→ What is expected:
Only the lines below from the one containing "Open the Validity Period sub-step" to the one containing "The height and" should be repeated, both included and unchanged.

→ Available data:

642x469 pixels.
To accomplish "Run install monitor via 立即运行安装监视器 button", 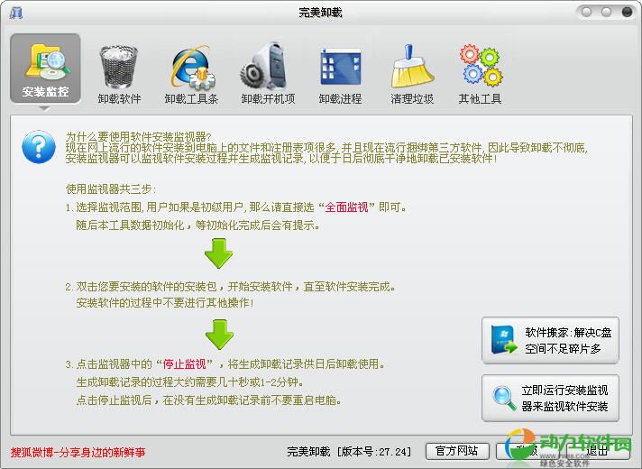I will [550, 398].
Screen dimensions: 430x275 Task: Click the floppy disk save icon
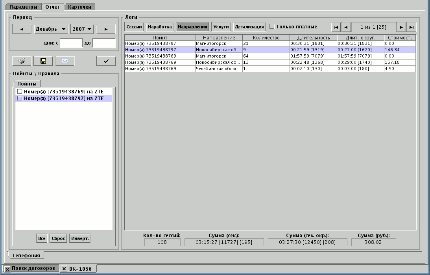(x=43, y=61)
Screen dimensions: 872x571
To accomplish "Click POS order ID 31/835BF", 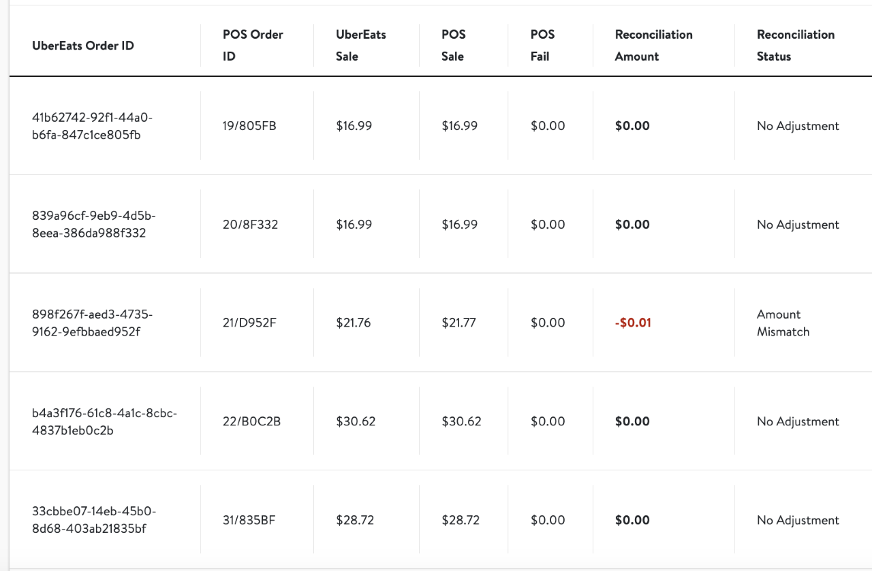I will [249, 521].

* * *

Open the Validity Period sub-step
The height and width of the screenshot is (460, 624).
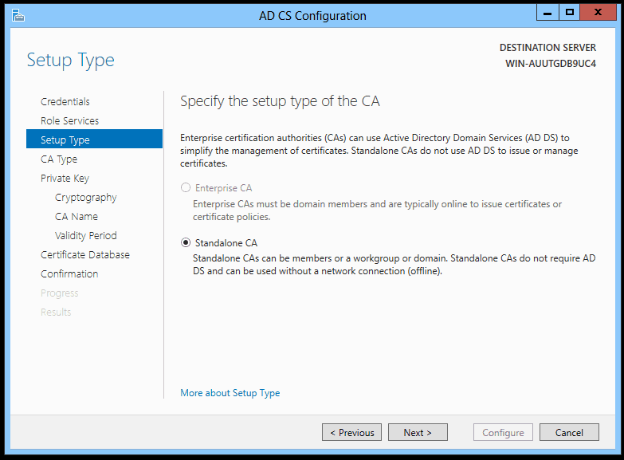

→ Task result:
Open the Validity Period sub-step
The height and width of the screenshot is (460, 624).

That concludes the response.